%%

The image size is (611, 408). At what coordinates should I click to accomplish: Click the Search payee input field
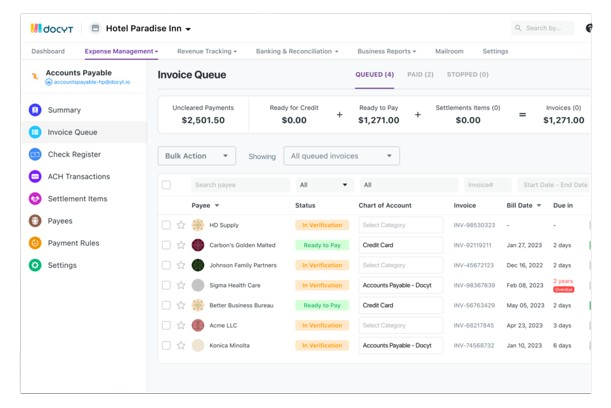[240, 185]
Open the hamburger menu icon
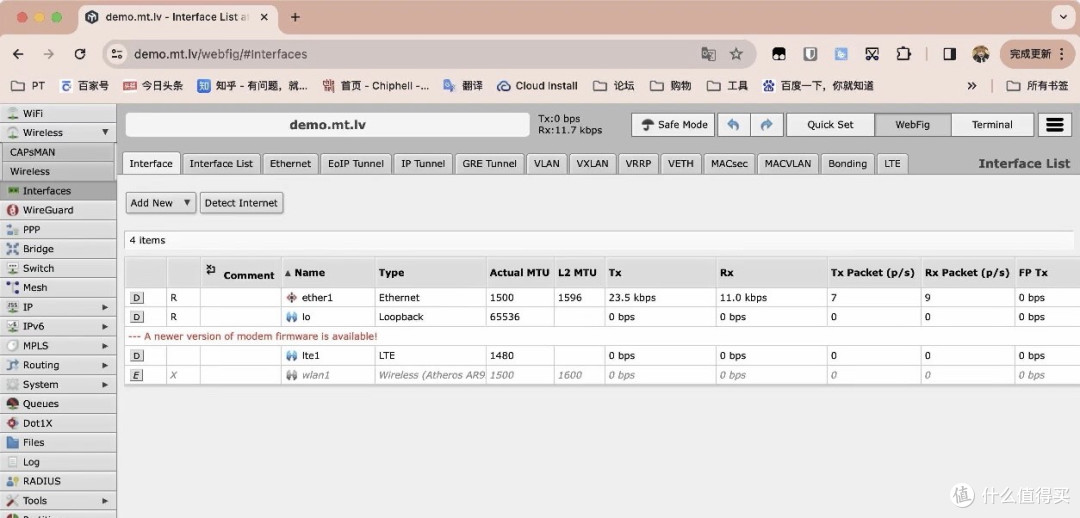This screenshot has height=518, width=1080. point(1053,125)
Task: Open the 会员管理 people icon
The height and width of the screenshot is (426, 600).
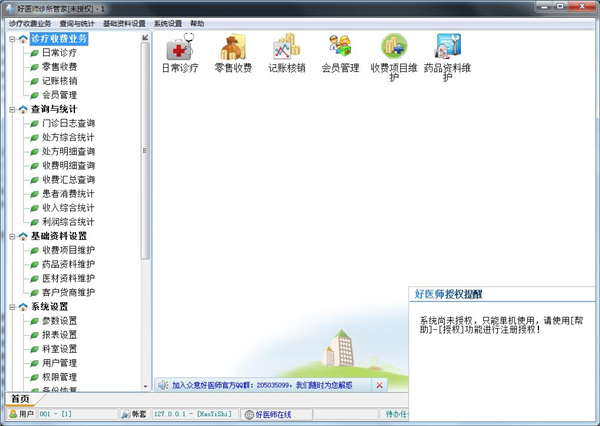Action: [x=340, y=47]
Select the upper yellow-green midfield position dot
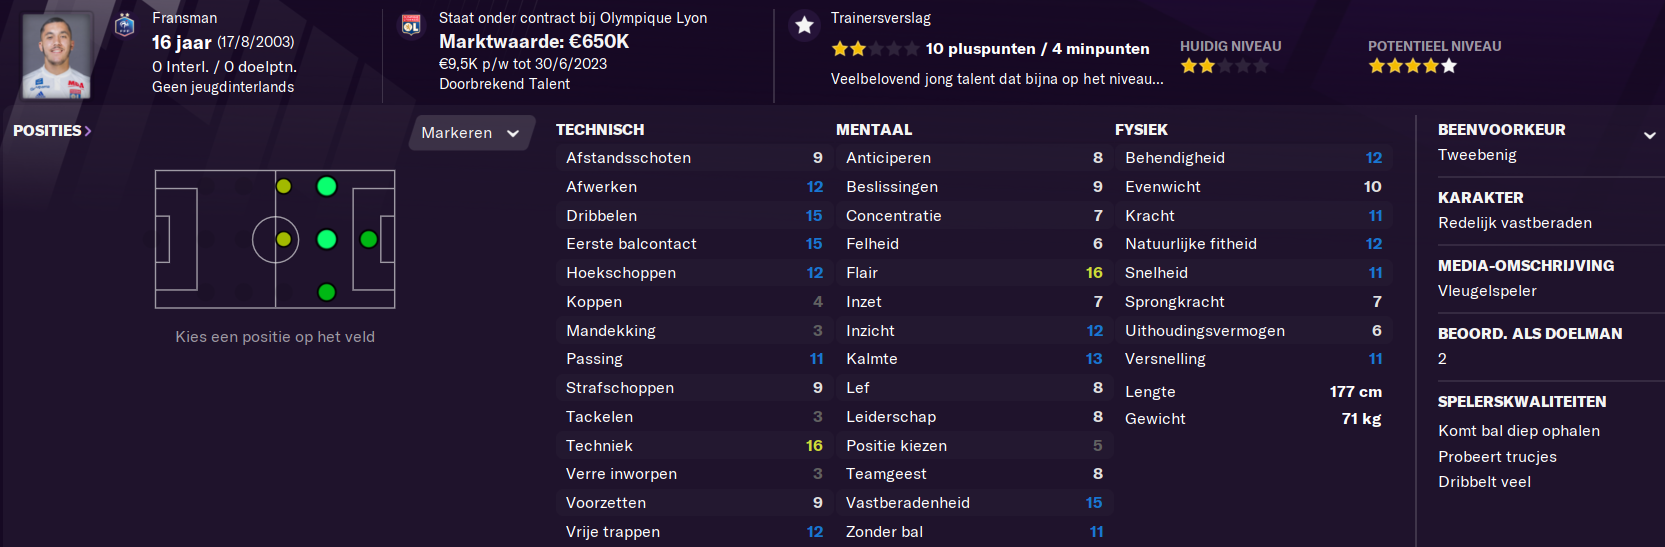Image resolution: width=1665 pixels, height=547 pixels. tap(284, 186)
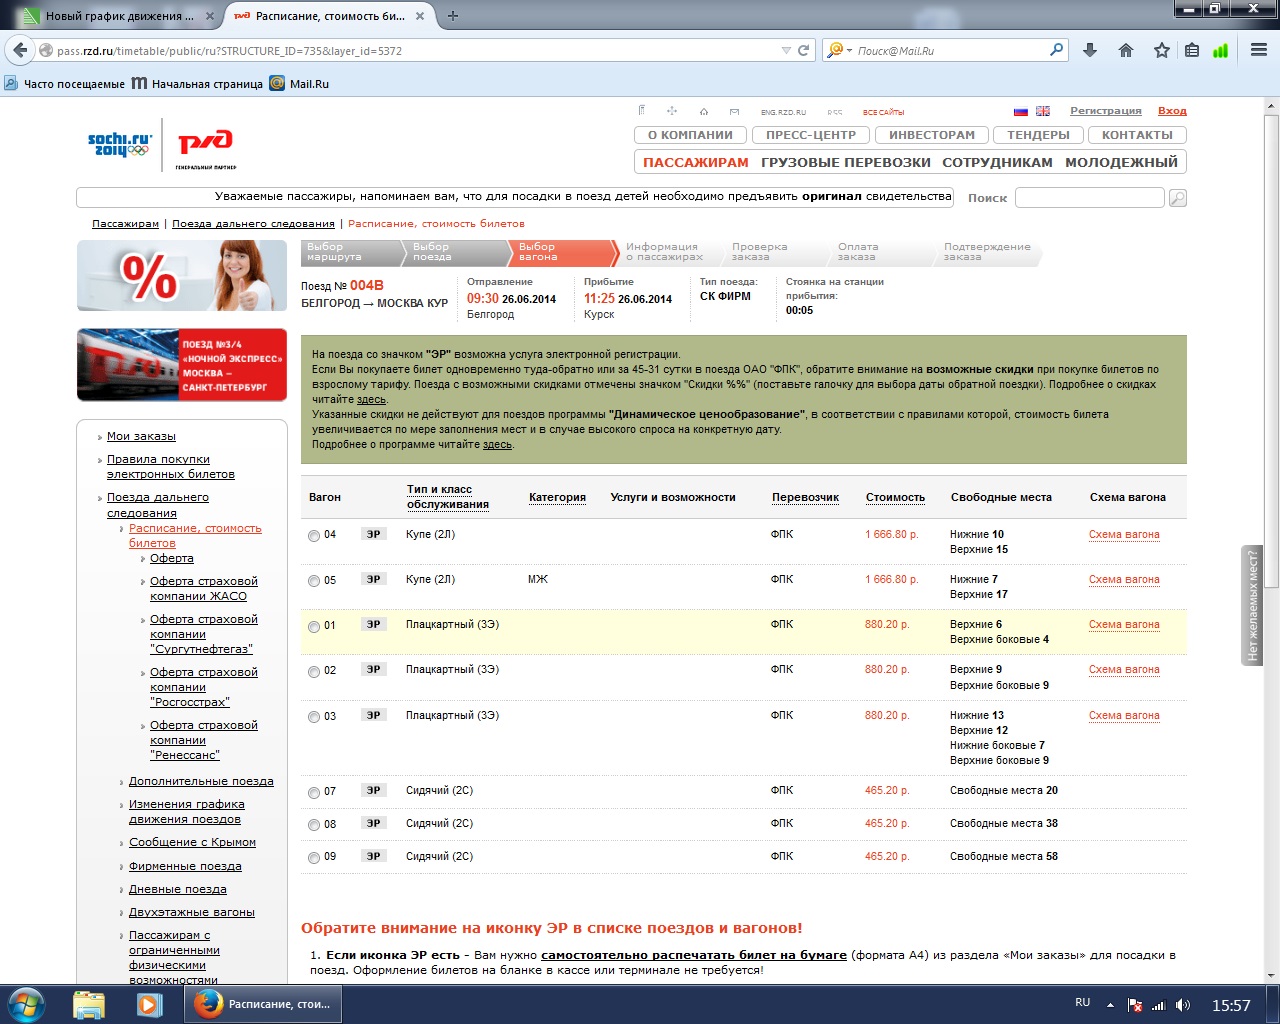
Task: Click the site search magnifier icon
Action: (1177, 198)
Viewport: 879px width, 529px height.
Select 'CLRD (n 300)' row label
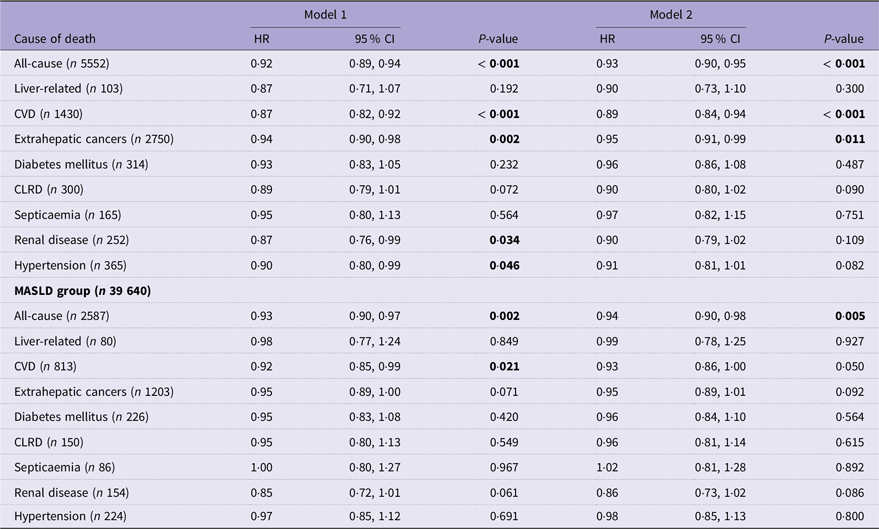49,189
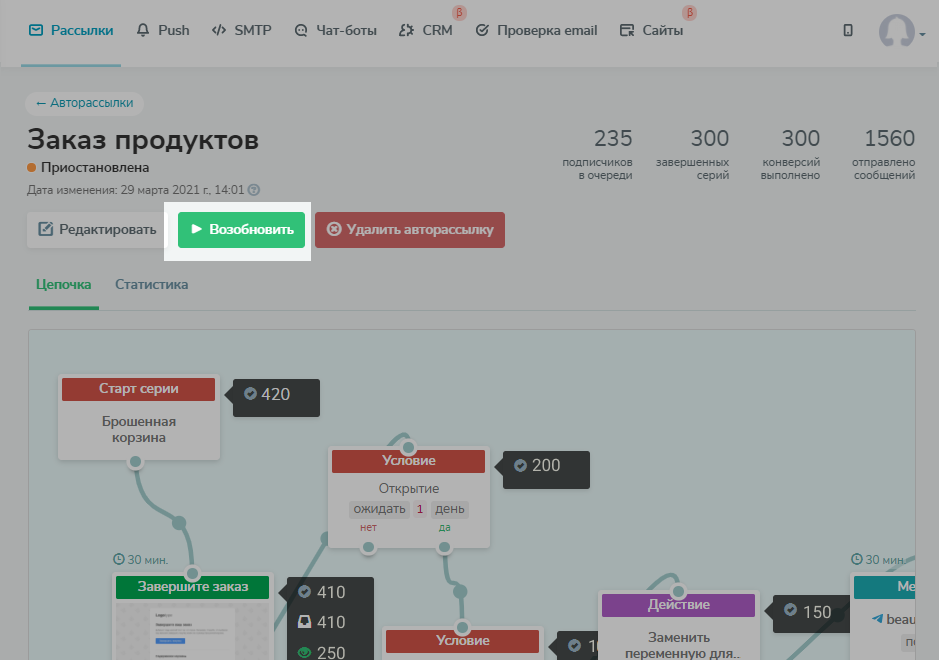Select the Действие block
This screenshot has width=939, height=660.
[x=678, y=625]
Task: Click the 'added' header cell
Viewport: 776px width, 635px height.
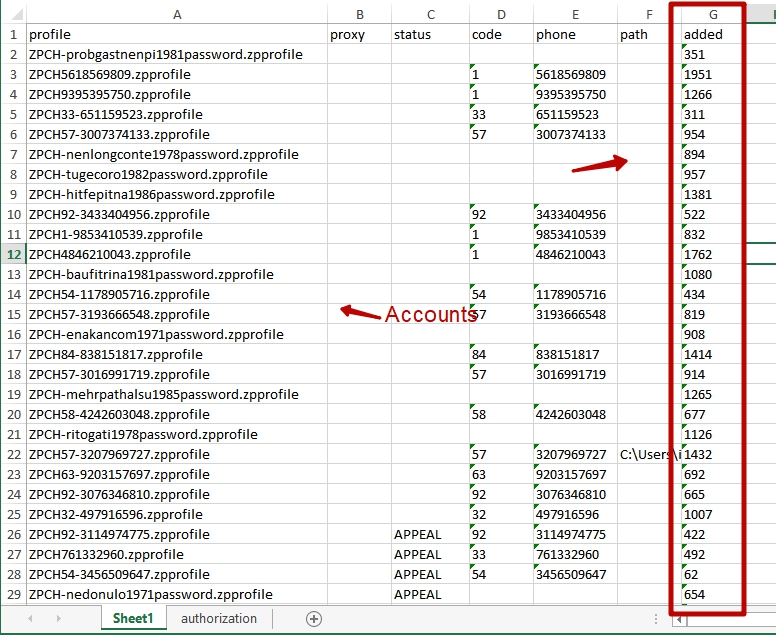Action: pyautogui.click(x=712, y=34)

%%

## [Problem to work on]
Stop after the line containing "Task: Click the 'added' header cell": copy the records exactly from the first line up to there, leaving pictures out.

## [Response box]
The image size is (611, 408). At what coordinates should I click to accomplish: Click the Search payee input field
[240, 185]
Open the hamburger menu icon
This screenshot has height=518, width=1080. point(1053,125)
Task: Open the 会员管理 people icon
The height and width of the screenshot is (426, 600).
Action: [x=340, y=47]
Select the upper yellow-green midfield position dot
Image resolution: width=1665 pixels, height=547 pixels. tap(284, 186)
Task: Click the site search magnifier icon
Action: (1177, 198)
Viewport: 879px width, 529px height.
Select 'CLRD (n 300)' row label
49,189
Select the Действие block
This screenshot has width=939, height=660.
[x=678, y=625]
Task: Click the 'added' header cell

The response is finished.